> [Exercise prompt]: Every entry that follows should be output again, word for word.

Records from a collection:
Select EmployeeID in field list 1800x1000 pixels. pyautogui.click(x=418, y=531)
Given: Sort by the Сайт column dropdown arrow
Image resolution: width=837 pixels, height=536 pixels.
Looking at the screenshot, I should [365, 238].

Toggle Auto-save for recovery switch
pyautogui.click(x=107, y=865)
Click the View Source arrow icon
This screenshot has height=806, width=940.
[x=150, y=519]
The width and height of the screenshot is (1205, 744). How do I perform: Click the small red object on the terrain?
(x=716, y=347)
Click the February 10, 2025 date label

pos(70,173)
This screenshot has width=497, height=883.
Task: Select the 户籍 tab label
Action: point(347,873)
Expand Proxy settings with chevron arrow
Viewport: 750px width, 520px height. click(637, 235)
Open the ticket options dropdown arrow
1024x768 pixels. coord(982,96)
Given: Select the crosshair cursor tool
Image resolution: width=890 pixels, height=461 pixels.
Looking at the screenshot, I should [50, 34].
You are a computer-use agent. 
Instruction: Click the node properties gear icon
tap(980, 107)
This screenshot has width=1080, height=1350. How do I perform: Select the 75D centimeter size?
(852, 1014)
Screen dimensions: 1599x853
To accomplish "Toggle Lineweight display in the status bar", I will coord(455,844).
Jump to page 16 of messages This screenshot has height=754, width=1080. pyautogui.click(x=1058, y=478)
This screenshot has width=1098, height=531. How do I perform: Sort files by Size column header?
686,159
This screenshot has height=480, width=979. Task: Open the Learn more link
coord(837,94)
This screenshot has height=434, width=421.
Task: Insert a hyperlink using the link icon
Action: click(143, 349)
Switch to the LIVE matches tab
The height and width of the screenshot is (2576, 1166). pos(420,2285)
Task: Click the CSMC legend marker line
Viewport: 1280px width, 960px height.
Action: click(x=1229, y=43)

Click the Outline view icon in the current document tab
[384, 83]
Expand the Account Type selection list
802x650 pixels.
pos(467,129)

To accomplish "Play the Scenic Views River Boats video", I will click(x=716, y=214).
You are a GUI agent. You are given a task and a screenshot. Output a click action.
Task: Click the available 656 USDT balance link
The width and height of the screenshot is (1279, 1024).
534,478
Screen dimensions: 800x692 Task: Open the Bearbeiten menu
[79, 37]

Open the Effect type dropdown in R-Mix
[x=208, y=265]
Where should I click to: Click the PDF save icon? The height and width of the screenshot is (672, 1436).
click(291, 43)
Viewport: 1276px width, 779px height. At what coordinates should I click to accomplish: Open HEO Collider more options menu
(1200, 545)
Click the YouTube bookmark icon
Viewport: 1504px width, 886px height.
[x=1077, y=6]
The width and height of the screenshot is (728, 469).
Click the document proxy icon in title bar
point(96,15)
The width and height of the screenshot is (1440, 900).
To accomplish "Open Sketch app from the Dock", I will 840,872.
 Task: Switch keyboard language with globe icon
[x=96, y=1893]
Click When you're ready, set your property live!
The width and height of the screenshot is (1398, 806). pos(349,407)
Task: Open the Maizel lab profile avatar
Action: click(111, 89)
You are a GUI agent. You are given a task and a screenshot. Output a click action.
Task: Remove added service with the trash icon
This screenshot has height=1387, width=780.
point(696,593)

> [Your solution]:
Select EmployeeID in field list 1800x1000 pixels. pyautogui.click(x=418, y=531)
Given: Sort by the Сайт column dropdown arrow
Image resolution: width=837 pixels, height=536 pixels.
Looking at the screenshot, I should [365, 238].

Toggle Auto-save for recovery switch
pyautogui.click(x=107, y=865)
Click the View Source arrow icon
This screenshot has height=806, width=940.
[x=150, y=519]
The width and height of the screenshot is (1205, 744). How do I perform: Click the small red object on the terrain?
(x=716, y=347)
Click the February 10, 2025 date label

pos(70,173)
This screenshot has width=497, height=883.
Task: Select the 户籍 tab label
Action: point(347,873)
Expand Proxy settings with chevron arrow
Viewport: 750px width, 520px height. click(637, 235)
Open the ticket options dropdown arrow
1024x768 pixels. coord(982,96)
Given: Select the crosshair cursor tool
Image resolution: width=890 pixels, height=461 pixels.
Looking at the screenshot, I should [50, 34].
You are a computer-use agent. 
Instruction: Click the node properties gear icon
tap(980, 107)
This screenshot has width=1080, height=1350. How do I perform: Select the 75D centimeter size?
(852, 1014)
Screen dimensions: 1599x853
To accomplish "Toggle Lineweight display in the status bar", I will coord(455,844).
Jump to page 16 of messages This screenshot has height=754, width=1080. pyautogui.click(x=1058, y=478)
This screenshot has width=1098, height=531. How do I perform: Sort files by Size column header?
686,159
This screenshot has height=480, width=979. Task: Open the Learn more link
coord(837,94)
This screenshot has height=434, width=421.
Task: Insert a hyperlink using the link icon
Action: click(143, 349)
Switch to the LIVE matches tab
The height and width of the screenshot is (2576, 1166). pos(420,2285)
Task: Click the CSMC legend marker line
Viewport: 1280px width, 960px height.
Action: click(x=1229, y=43)

Click the Outline view icon in the current document tab
[384, 83]
Expand the Account Type selection list
802x650 pixels.
pos(467,129)

To accomplish "Play the Scenic Views River Boats video", I will click(x=716, y=214).
You are a GUI agent. You are given a task and a screenshot. Output a click action.
Task: Click the available 656 USDT balance link
The width and height of the screenshot is (1279, 1024).
534,478
Screen dimensions: 800x692 Task: Open the Bearbeiten menu
[79, 37]

Open the Effect type dropdown in R-Mix
[x=208, y=265]
Where should I click to: Click the PDF save icon? The height and width of the screenshot is (672, 1436).
click(291, 43)
Viewport: 1276px width, 779px height. At what coordinates should I click to accomplish: Open HEO Collider more options menu
(1200, 545)
Click the YouTube bookmark icon
Viewport: 1504px width, 886px height.
[x=1077, y=6]
The width and height of the screenshot is (728, 469).
Click the document proxy icon in title bar
point(96,15)
The width and height of the screenshot is (1440, 900).
To accomplish "Open Sketch app from the Dock", I will 840,872.
 Task: Switch keyboard language with globe icon
[x=96, y=1893]
Click When you're ready, set your property live!
The width and height of the screenshot is (1398, 806). pos(349,407)
Task: Open the Maizel lab profile avatar
Action: click(111, 89)
You are a GUI agent. You are given a task and a screenshot. Output a click action.
Task: Remove added service with the trash icon
This screenshot has height=1387, width=780.
point(696,593)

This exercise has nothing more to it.